The Government were exhorted in Committee to consider the amendment in that context by no less than a distinguished former Labour Minister, the hon. Member for Stoke-on-Trent, Central (Mr. Fisher). He said:
"All these amendments say that Parliament must think carefully about the way that we word powers given to civil servants. Because the Minister has total confidence in her carefulness, reasonableness and intelligence, and in the carefulness, reasonableness and intelligence of her ministerial colleagues, she knows that she and they will not abuse these powers. But we always legislate not just for the Ministers who will introduce the powers, but for future Ministers, who often act in very different circumstances. Future Governments may have very different intentions and different pressures on them.
We all know from bitter experience in recent years that the thing that most undermines confidence in Parliament and most leads Parliament to take bad decisions is Ministers' sense that something has to be done in response to a particular crisis. In those circumstances, the hon. Gentleman's warnings"

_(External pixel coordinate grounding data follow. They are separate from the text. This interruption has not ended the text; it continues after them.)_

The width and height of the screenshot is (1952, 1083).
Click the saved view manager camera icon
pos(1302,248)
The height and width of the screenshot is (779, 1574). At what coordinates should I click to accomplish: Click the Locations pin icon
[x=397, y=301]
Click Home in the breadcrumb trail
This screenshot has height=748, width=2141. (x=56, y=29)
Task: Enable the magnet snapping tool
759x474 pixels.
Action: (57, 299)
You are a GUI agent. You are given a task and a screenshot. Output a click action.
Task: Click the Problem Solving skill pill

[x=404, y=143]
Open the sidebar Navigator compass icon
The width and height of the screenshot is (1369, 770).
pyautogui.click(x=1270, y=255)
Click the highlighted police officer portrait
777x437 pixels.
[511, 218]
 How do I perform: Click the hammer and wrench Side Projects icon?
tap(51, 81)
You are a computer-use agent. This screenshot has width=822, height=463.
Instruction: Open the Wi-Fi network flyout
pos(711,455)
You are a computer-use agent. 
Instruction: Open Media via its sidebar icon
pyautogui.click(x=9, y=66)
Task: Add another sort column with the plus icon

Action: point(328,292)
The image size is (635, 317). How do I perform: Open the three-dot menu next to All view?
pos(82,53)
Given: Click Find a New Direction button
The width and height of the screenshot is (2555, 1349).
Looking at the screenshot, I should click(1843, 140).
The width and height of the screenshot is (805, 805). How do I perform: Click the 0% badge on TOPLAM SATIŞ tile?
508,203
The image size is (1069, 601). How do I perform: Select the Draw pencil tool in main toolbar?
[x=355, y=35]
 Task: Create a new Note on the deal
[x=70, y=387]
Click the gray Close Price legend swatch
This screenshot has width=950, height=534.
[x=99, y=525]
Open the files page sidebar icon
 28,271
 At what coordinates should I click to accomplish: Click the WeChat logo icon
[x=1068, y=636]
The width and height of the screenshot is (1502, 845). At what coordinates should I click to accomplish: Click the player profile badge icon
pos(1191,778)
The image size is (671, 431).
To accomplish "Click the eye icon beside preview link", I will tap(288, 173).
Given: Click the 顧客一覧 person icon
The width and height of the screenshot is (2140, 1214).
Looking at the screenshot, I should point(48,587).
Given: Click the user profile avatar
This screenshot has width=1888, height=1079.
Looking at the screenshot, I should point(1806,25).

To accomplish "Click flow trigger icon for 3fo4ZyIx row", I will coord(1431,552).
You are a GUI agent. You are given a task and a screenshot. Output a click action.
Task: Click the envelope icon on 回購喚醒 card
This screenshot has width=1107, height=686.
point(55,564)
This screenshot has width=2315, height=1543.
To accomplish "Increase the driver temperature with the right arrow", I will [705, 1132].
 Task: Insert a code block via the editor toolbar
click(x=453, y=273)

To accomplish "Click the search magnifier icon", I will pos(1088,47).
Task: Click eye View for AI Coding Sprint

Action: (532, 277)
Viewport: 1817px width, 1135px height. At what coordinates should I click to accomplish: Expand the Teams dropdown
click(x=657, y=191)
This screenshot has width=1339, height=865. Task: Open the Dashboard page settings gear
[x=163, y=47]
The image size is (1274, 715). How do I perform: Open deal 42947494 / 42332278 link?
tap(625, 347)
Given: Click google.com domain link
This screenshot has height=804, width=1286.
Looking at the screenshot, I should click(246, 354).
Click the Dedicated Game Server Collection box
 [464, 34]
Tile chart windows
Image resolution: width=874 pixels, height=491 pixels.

"about the powers that are delegated to civil servants are very important."
"The hon. Gentleman"
"was careful to heap praise on the Minister and the Secretary of State for being reasonable people. He was genuine in that. These are reasonable Ministers and we can be confident that they will not allow their civil servants to abuse these powers. But I hope that between now and consideration on Report the Minister will consider the wording and perhaps devise some small but crucial amendments to some of these powers to ensure that we retain ministerial control over some powers in the Bill so that they cannot inadvertently be misused in different circumstances in the future."[Official Report, Standing Committee A, 16 September 2004; c. 10001.]
Those were not the words of Members of the Conservative Front Bench or, indeed, of the Liberal party, who would agree with them; they were the words of an experienced former Labour Minister and express succinctly and eloquently the powerful argument that we are trying to make.